Further studies are now required to assess the validity of these findings. One consideration is power. One of the strengths of this study was its ability to consider the same individuals at different ages using longitudinal data. However, with a mean follow-up time of 17.4 years, the study did not follow individuals from youth through to old age. Moreover, though power calculations showed that the dominant model used was adequately powered, there was insufficient power to detect recessive associations. A replication study in a larger cohort would have greater power to detect subtle interactions and would also enable investigation of whether a recessive model of inheritance would give the best fit.

As these findings are restricted to individuals of European ancestry, the results presented here are not necessarily generalisable to other ethnic groups.
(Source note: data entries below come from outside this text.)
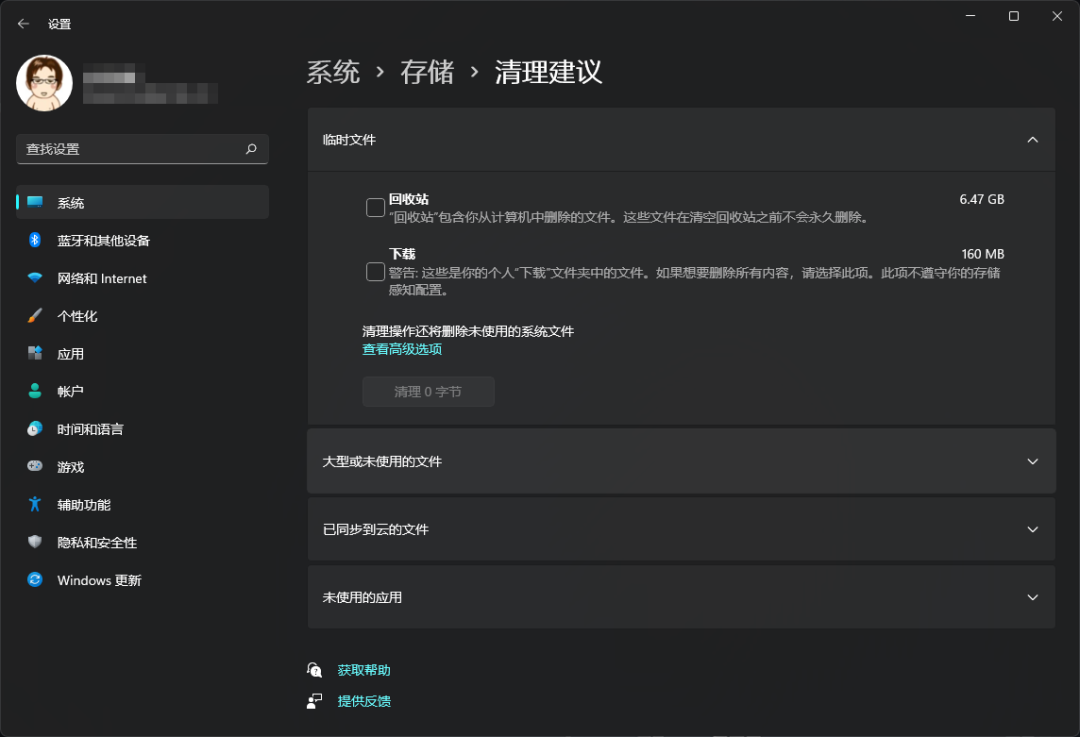Click the 查找设置 search box
1080x737 pixels.
(x=130, y=149)
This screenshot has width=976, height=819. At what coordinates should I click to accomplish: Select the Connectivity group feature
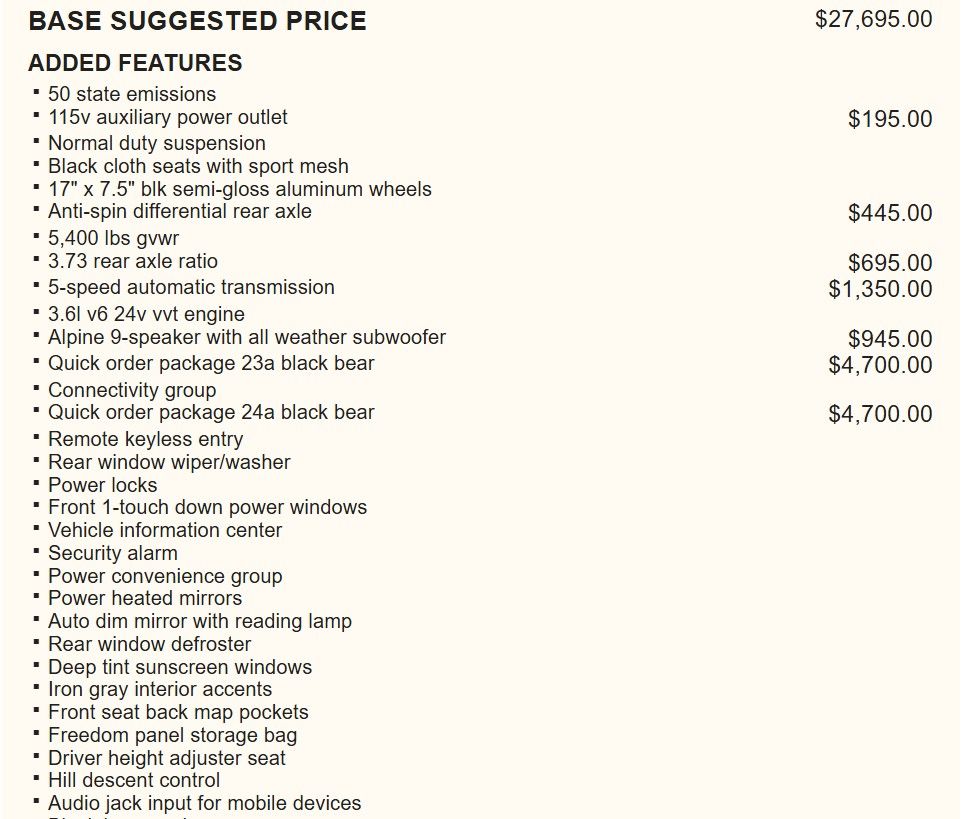coord(131,390)
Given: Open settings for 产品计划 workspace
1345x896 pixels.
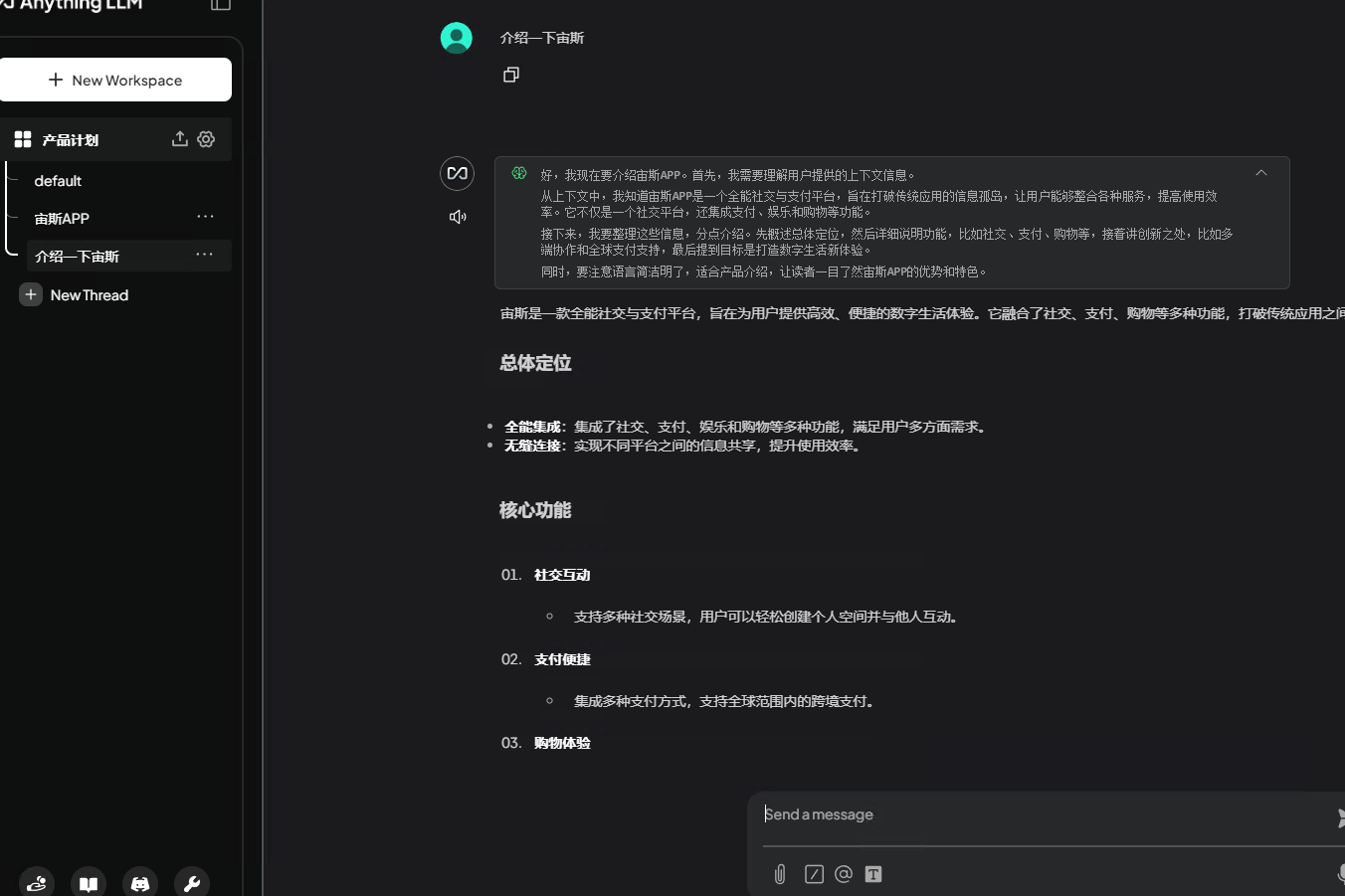Looking at the screenshot, I should [x=206, y=139].
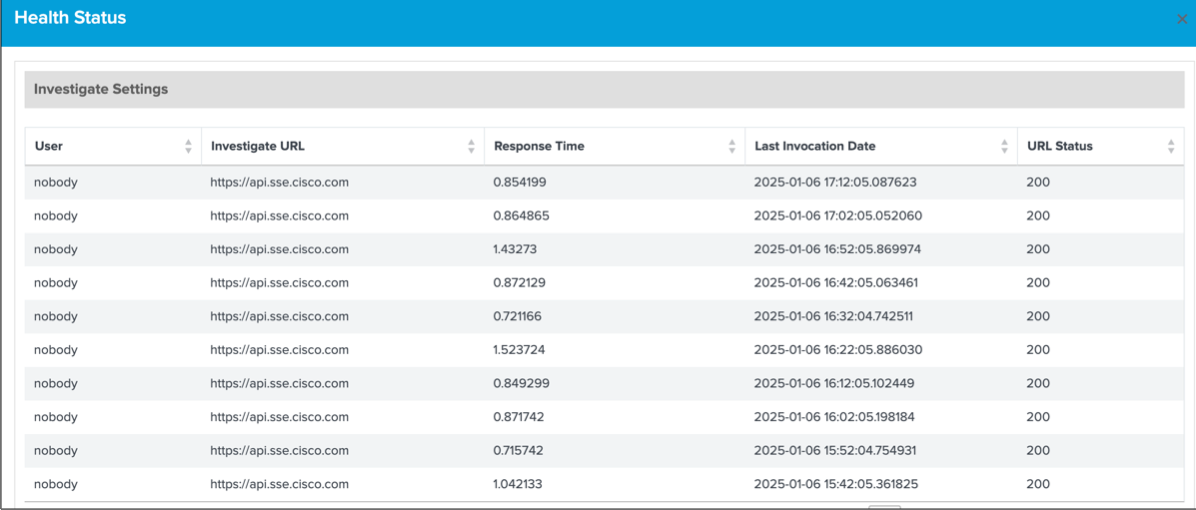Viewport: 1196px width, 510px height.
Task: Click sort arrows in Last Invocation Date header
Action: (x=1004, y=146)
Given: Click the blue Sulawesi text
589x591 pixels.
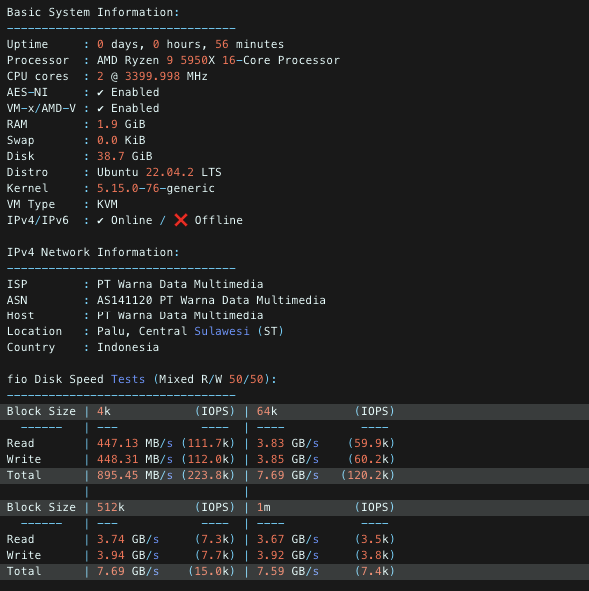Looking at the screenshot, I should (222, 331).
Replication in other ethnic groups may reveal how the SNPs studied here influence metabolic outcomes in other populations. Furthermore, this study considered the influence of only four variants in three genes involved in type 2 diabetes, though many common variants have been identified to influence metabolic traits and diabetes risk. Additional studies of the interactions between such variants and age would improve understanding of age-related genetic associations in metabolic disorders. However, replication studies will be limited by the available epidemiological databases, few of which contain the multiple metabolic measures collected longitudinally for the BHS.

In conclusion, the results of this study are consistent with previous reports of the effects of GCK, APOA5 and LPL variants on glucose and lipid traits. The effects of established gene variants with lipid and glucose traits do not tend to alter with age, although there is some evidence that the HDL-C-raising effect of the 447X allele of rs328 significantly increases with age.